Kirsty McGee has been grafting away as a singer songwriter for around 20 years in what has become something of an international task. Following her muse early on was all about finding her own space between folk and Americana as it’s become termed. Labelling this space as ‘hobopop’ has provided a wide palette of music genres for her to mix together. A perfect pool of creativity, if you want, where ‘The Deafening Sound of Stars’ has caused the latest splash.
The album opens with a slice of chirpy pop in ‘Moving On’ as she sets off with a happy tone that pervades the rest of the record. Whether this tale of newly found love is autobiographical or not, there are various songs here that reflect on matters of the heart. Up next is the old time jazz flavoured ‘I Take You In My Arms’ which carries its loving sentiment in amongst some luscious brass playing. The latter provided by members of The Hobopop Collective that has gathered around her over the years.
Special mention amongst the ten strong group of musicians that have contributed to this record should go to Biff Roxby who not only adds brass and vocals but co-produces the record with McGee. The latter job done to perfection with a clarity that matches the always sweet voice of Kirsty McGee even as she scat sings on ‘Electricty’. Listening to this record, it’s clear that there is a familiarity amongst the collective players that isn’t disturbed by remote overdubs coming in from members in Joshua Tree, California and São Paulo, Brazil.
There are various tracks which get flavoured with jazz and blues such as ‘Highway Dog Rose’ and ‘The Glimmer in the Corner of Your Eye’. However, adding variety, ‘Raven’s Eyes’ has the kind of electric guitar work that reminds you of Marc Ribot’s playing for Tom Waits but added into a slow samba rhythm.
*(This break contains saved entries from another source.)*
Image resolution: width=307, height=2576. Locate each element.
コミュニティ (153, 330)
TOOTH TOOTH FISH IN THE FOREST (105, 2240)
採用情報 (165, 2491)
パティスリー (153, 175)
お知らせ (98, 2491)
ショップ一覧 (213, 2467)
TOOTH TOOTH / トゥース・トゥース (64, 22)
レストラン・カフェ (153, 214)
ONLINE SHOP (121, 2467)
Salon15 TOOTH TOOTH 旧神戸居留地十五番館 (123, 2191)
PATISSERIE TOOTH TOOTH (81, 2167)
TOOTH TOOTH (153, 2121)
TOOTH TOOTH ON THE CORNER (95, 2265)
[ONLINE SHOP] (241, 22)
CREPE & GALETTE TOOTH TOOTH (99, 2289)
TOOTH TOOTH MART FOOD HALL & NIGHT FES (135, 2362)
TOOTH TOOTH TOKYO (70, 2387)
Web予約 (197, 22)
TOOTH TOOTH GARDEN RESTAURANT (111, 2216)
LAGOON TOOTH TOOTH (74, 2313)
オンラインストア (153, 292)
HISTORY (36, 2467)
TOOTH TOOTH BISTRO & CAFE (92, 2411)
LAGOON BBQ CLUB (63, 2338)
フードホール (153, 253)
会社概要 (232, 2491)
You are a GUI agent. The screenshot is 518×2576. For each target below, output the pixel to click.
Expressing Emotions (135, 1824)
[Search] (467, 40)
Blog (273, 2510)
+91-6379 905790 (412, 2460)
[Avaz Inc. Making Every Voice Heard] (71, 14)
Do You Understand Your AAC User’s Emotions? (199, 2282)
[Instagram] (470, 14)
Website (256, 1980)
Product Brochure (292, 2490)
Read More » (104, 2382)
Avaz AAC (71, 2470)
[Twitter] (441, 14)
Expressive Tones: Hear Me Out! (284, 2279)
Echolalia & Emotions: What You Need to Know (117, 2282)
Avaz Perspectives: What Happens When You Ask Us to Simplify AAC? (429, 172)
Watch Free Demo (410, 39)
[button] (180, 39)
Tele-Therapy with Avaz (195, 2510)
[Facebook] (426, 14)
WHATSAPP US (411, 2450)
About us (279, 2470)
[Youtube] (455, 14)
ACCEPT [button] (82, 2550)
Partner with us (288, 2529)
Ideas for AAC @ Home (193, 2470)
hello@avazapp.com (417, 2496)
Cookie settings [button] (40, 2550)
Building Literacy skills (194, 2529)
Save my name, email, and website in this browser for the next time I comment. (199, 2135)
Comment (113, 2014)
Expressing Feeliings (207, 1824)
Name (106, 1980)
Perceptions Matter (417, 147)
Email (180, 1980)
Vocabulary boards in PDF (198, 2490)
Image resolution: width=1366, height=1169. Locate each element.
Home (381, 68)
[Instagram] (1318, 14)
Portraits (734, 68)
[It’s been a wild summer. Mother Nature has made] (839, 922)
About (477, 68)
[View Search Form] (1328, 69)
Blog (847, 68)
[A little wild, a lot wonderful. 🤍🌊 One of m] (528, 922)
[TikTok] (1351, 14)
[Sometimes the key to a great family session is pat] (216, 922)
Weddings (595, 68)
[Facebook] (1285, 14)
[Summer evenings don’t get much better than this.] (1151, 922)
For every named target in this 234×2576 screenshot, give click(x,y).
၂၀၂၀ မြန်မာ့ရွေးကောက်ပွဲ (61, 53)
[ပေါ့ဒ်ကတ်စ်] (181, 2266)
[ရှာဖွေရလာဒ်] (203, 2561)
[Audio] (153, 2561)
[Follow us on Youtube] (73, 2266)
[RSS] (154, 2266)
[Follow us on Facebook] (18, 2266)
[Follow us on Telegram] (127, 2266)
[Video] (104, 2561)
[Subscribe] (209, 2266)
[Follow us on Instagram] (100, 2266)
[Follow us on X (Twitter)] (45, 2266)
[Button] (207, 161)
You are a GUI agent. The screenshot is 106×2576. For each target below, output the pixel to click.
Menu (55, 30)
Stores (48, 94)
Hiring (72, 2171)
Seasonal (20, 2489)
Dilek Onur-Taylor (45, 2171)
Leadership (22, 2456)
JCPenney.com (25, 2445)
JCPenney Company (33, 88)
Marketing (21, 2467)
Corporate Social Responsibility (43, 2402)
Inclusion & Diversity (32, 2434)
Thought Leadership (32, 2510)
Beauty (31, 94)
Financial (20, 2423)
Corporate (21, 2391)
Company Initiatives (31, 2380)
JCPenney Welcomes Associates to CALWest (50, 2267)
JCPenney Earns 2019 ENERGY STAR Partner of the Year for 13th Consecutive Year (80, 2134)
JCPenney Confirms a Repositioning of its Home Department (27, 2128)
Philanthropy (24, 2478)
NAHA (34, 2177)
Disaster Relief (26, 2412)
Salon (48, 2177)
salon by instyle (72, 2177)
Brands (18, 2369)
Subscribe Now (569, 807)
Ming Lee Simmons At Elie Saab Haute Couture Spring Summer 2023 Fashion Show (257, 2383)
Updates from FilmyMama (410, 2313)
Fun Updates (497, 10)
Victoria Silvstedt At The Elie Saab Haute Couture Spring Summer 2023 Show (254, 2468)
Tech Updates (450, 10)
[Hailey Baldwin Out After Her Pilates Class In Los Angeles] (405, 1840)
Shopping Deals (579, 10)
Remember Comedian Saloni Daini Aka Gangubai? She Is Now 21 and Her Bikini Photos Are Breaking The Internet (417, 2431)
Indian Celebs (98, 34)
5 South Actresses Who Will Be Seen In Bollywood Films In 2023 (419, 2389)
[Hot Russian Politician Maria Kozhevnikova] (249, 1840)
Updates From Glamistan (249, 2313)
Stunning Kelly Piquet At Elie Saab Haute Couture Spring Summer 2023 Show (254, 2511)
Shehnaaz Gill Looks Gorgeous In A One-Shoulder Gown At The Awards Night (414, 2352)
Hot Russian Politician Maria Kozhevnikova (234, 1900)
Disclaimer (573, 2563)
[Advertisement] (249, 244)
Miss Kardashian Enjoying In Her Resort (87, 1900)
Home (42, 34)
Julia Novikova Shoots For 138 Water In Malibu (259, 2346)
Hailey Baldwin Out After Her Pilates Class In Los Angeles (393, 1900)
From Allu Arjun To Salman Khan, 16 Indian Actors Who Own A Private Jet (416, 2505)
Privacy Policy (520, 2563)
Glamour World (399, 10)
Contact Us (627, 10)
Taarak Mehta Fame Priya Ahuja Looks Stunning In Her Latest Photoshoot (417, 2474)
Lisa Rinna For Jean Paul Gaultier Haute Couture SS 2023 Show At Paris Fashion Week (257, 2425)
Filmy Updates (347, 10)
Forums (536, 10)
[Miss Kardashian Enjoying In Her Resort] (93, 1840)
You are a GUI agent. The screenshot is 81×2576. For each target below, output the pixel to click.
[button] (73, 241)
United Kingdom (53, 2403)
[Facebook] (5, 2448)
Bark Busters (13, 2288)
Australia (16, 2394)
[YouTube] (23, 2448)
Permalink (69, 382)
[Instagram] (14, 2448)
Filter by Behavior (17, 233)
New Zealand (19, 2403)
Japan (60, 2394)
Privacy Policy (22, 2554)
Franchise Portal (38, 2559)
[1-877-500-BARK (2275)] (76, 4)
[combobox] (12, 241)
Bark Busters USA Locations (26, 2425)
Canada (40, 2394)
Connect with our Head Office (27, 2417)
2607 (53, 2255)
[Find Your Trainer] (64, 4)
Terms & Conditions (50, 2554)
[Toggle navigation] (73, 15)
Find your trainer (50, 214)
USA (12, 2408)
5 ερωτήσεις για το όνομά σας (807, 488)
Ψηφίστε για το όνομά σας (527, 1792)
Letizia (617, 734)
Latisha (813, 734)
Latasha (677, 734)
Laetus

While ‘Copenhagen’ is a folksy love song to that city, or, the companionship found there – whichever way you want to read this tenderest of songs.
The most distinctive sound here is found on the title track and centrepiece of the album. Clocking in at over eight minutes, it levitates on the gentle voice of McGee and reminds you of Van Morrison in one of his finest transcendental moments. It’s a magnificent, sweeping song and production worth the price of the record alone
Kirsty McGee has flirted with ‘the big breakthrough’ before, especially when her song ‘Sandman’ was picked up by Danny Boyle for his film, ‘Trance’. However, her true worth is found in a magnificent vocal and the high quality musicians drawn to this like moths to a flame. ‘The Deafening Sound of Stars’ should be ringing in everybody’s ears as soon as possible.